---- PASSAGE FOR REVIEW

Gov. Andy Beshear announced Wednesday that Kentucky’s social workers will be receiving a pay increase, and that the state will increase its efforts to recruit and retain social workers.

Brashear said during a press conference that the state is seeing a significant number of resignations by social workers, and the time had come to address the issue head-on.

“After review of our current budgeting, good work done by Secretary (Eric) Freelander and our state Budget Director John Hicks, I am happy to announce two immediate initiatives, and one announcement about the next budget that will greatly enhance the lives of our social workers and who they serve, the first two pretty much right now,” Beshear said.

The first of those changes is that effective Dec. 16, Kentucky’s social workers will receive a 10% pay raise. This was achieved by bumping up all social workers and family support specialists one pay grade classification, Beshear said.

“We are able to do this within our current budget,” he said. “Unfortunately, part of the reason we are able to do this is we have lost so many social workers, but knowing we have to stop that right now, and this being a big piece of it.”

--------

> EXERCISE 1
Summarize the article on Kentucky social worker pay in two sentences.
> EXERCISE 2
Rewrite the part of the article on Kentucky social worker pay that opens with the words "The first of" and closes with "classification, Beshear said.", putting "salary increase" in place of "10% pay raise".
> EXERCISE 3
Write the next part of the article on Kentucky social worker pay, continuing from its final sentence.
The records have nothing to do with this text.

---- RECORD EXCERPTS

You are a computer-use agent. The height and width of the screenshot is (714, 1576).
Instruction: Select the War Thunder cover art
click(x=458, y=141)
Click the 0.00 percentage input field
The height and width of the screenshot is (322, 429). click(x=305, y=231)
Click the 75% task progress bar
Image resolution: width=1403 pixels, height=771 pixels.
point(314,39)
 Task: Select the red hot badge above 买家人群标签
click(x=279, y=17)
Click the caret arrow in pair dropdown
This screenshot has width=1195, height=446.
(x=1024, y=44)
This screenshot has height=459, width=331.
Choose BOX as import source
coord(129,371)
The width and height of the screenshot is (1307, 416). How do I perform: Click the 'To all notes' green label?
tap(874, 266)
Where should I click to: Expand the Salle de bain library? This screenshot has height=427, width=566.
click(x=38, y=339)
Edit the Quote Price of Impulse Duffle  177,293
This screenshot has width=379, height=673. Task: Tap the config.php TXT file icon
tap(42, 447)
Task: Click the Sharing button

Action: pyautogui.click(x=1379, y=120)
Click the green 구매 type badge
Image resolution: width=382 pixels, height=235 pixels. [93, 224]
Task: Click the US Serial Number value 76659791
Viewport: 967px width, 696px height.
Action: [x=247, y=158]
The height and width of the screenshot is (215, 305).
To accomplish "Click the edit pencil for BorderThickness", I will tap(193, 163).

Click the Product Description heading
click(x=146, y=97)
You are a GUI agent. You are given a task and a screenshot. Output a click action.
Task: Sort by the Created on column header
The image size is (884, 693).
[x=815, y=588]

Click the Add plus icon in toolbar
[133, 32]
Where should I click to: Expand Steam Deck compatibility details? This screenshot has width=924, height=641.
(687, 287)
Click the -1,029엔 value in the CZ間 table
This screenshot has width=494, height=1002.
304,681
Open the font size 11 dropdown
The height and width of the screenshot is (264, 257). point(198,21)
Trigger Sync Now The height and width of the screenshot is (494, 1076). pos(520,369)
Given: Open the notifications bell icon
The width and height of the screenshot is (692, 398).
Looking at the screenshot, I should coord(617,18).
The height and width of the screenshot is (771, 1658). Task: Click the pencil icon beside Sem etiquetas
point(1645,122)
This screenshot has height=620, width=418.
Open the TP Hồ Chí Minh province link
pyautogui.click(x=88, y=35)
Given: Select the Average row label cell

--------

> RESPONSE AREA 1
Gov. Andy Beshear announced Wednesday that Kentucky's social workers will get a pay increase and that the state will step up its efforts to recruit and retain them. Effective Dec. 16, social workers will receive a 10% raise by moving all social workers and family support specialists up one pay grade classification, which Beshear said the state can do within its current budget.

> RESPONSE AREA 2
The first of those changes is that effective Dec. 16, Kentucky’s social workers will receive a salary increase. This was achieved by bumping up all social workers and family support specialists one pay grade classification, Beshear said.

> RESPONSE AREA 3
Beshear said he met with community stakeholders and Brenda Rosen, executive director of the Kentucky Chapter of the National Association of Social Workers, to discuss the challenges facing social workers and what changes would have to be made in order to recruit more to the profession and keep current social workers from leaving the field.

“In the best of times, what our social workers do is truly incredible,” Beshear said. “In a time of COVID-19, there is not an adjective that can define the heroism that our social workers show, and there is not a word that can express our gratitude for what they do to help.”

Beshear said salaries are not the only piece of the puzzle that needs addressing regarding the state’s social workers, and he also announced an expedited application process for those wanting to become a social worker.

The state will begin a pilot program overseen by the Cabinet for Health and Family Services that allows for social workers and family support specialists to be hired within seven days of applying for a position.

“In our meeting, these great social workers and leaders raised this as a specific issue that we needed to address, and it was one of the top issues that they raised,” Beshear said “This is a major change. I think it has been described to me as lightyears faster. It represents a strong push to get more folks in and up to speed quickly.”

The third item Beshear announced Wednesday is that he will include a student loan forgiveness program in his budget for the upcoming fiscal year. Kentucky currently has a requirement that social workers attend school during the course of their careers to earn multiple degrees.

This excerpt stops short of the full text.